NYC’s Caribbean Community Protective of Tourism Image After Deadly Storm
NEW YORK—A Christmas storm that left at least 23 dead and 4 missing has led a group of Caribbean islands to search internally for help. The low-level hurricane, or trough, swept through the islands of Dominica, Saint Lucia, and St. Vincent and the Grenadines on Dec. 24 and Dec. 25, causing flooding, washing out bridges, and destroying roads and banana plantations, and heavily damaging a number of schools.
In New York City, where roughly 25,000 people from the islands live, the response has not been to send out a call for international aid for an estimated hundreds of millions of dollars in damage. Rather, it has been to call for help directly from the Caribbean population for one simple reason: tourism.
Following a meeting last week of a consortium of 10 Caribbean islands called Caricom, the focus has been on getting the necessary aid of medical supplies, food, clothing, and water to those in need—without damaging the region’s image as an ideal winter getaway.
“We have been getting emails from people, asking if it was alright to go down there,” said Jeremiah Hyacinth, vice consul of the Consulate General of Saint Lucia in New York City. “We are telling them, ‘yes, go ahead, go—enjoy yourself.’”
But Hyacinth was quick to add that the focus on continuing to promote tourism is “deliberate” because of the tremendous value it brings to the local and regional economy.
Saint Lucia’s government is still assessing the financial damage that was wrought on the tiny 238-square-mile island, where six people were killed. One victim was a police officer who was crushed by a falling wall while trying to help someone else. The other person lived. Hyacinth and other Saint Lucia transplants in New York have been working hard to get donated supplies for the two hardest-hit regions: Canaries and Bexon.
On New Year’s Eve, Hyacinth and four others from his home country were hard at work in the basement of the Saint Lucia House in East Flatbush packing massive boxes of goods for people back home. Despite their somewhat grim task and its collision with the holiday season, spirits were high as Calypso music played and frequent laughter rang out over jokes among themselves.

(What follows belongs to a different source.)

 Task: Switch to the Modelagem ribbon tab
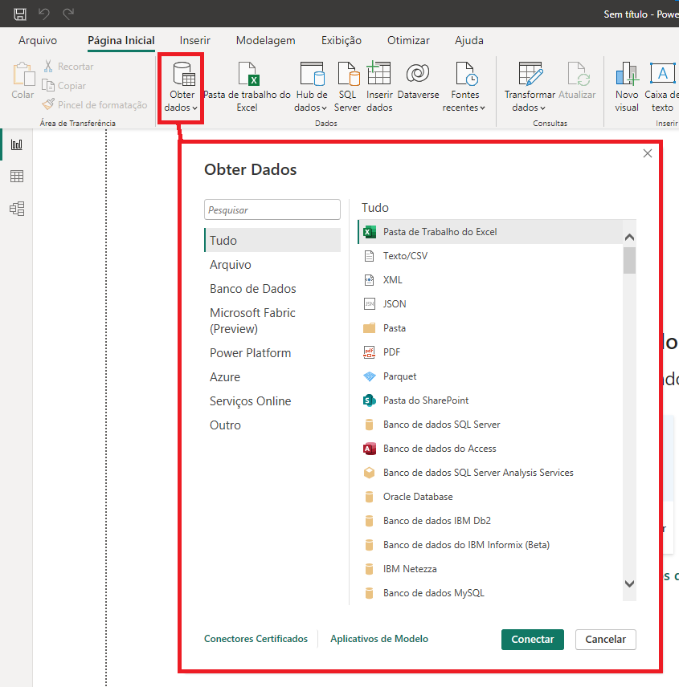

“Love of country above self,” said Hyacinth about volunteering his time on New Year’s Eve.
All of them have some friends or family on the island of about 170,000 people who were impacted.
“A friend of mine, his entire plantation is gone,” said Gertrude Hippolyte, whose friend grew bananas on a 50-acre plot.
St. Vincent and the Grenadines
In St. Vincent and the Grenadines, which by all accounts was hardest hit in terms of financial damage and human loss, there are eight dead and five still missing.
“It’s horrendous,” said Rhonda King, ambassador to the U.N. for St. Vincent and the Grenadines by phone Tuesday, adding that infrastructure damage alone will be in the hundreds of thousands of dollars. “Hundreds of people have been displaced.”
She said that though the numbers might seem small, the country’s total population of about 106,000 puts the displaced, who she said were largely in the rural areas, into perspective. King also echoed the sentiment that it should have “zero impact” on tourism.
“People can come and not see anything,” she said.